Le racisme n'a aucune place dans l'idéal républicain, mais c'est un combat.
"En tant que tel, c'est un idéal d'égalité", dit-elle. "Donc il faut servir cet idéal, il ne faut pas croire que c'est automatique, que c'est mécanique (…) Oui, le racisme n'a aucune place dans la République et dans l'idéal républicain. Mais ce n'est pas une incantation, c'est un combat. Ce ne sont que les imbéciles qui voient du noir et du blanc. Il leur suffit de regarder: l'histoire même de la traite négrière et de l'esclavage, c'est aussi l'histoire des viols, donc des métisses, c'est aussi des histoires d'amour, de gens qui se rencontrent, qui sont obligés de vivre ensemble côte à côte entre un maître et un esclave. Evidemment il y a un rapport de violence, mais il y a des histoires qui se font sur quatre siècles et demi. Donc il n'y a que des imbéciles qui aujourd'hui peuvent venir chercher des Blancs et des Noirs".

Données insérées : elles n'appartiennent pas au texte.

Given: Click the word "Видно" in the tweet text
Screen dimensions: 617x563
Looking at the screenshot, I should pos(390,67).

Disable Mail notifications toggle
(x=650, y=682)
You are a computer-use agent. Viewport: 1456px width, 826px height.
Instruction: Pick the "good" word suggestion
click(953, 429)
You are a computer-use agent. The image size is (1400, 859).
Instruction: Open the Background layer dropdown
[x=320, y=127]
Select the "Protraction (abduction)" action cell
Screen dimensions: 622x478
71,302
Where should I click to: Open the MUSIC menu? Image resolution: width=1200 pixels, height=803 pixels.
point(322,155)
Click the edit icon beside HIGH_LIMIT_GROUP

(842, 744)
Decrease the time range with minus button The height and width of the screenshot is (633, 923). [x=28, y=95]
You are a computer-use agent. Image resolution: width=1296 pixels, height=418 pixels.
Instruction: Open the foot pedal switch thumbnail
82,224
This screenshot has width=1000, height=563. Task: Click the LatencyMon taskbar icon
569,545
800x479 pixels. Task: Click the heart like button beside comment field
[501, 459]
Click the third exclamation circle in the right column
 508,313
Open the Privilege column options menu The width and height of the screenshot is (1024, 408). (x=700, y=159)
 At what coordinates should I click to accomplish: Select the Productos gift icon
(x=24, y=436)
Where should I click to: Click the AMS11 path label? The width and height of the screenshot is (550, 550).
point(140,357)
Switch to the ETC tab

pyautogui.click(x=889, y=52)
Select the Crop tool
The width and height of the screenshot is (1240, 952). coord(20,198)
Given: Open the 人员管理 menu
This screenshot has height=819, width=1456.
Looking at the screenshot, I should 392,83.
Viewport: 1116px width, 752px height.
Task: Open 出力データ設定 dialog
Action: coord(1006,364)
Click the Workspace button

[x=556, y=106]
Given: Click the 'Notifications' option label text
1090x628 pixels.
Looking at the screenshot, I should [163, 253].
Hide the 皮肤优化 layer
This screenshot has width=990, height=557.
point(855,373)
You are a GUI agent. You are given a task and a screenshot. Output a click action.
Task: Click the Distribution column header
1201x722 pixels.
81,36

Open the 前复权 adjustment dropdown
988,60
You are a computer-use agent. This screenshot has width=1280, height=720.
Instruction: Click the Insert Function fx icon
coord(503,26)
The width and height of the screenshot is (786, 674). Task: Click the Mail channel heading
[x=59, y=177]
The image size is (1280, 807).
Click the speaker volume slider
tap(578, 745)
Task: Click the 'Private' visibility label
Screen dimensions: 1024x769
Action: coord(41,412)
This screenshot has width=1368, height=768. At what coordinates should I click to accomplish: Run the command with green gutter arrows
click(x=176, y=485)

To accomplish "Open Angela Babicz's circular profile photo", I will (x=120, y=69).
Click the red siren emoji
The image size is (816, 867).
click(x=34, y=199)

Et pour faire comprendre cette complexité, Christiane Taubira s’engage auprès de la Fondation pour la Mémoire de l'esclavage. Elle est en quelque sorte la marraine de cette institution voulue par deux présidents de la République.
"Ce n'est pas une espèce de passion pour le passé", explique-t-elle. "C'est d'où vient notre monde d'aujourd'hui et quel est le sens de la pluralité de nos sociétés - y compris des sociétés européennes. Quel est le sens du patrimoine qui a été produit pendant ces quatre siècles et demi? Donc il y a un travail colossal et extrêmement excitant à faire".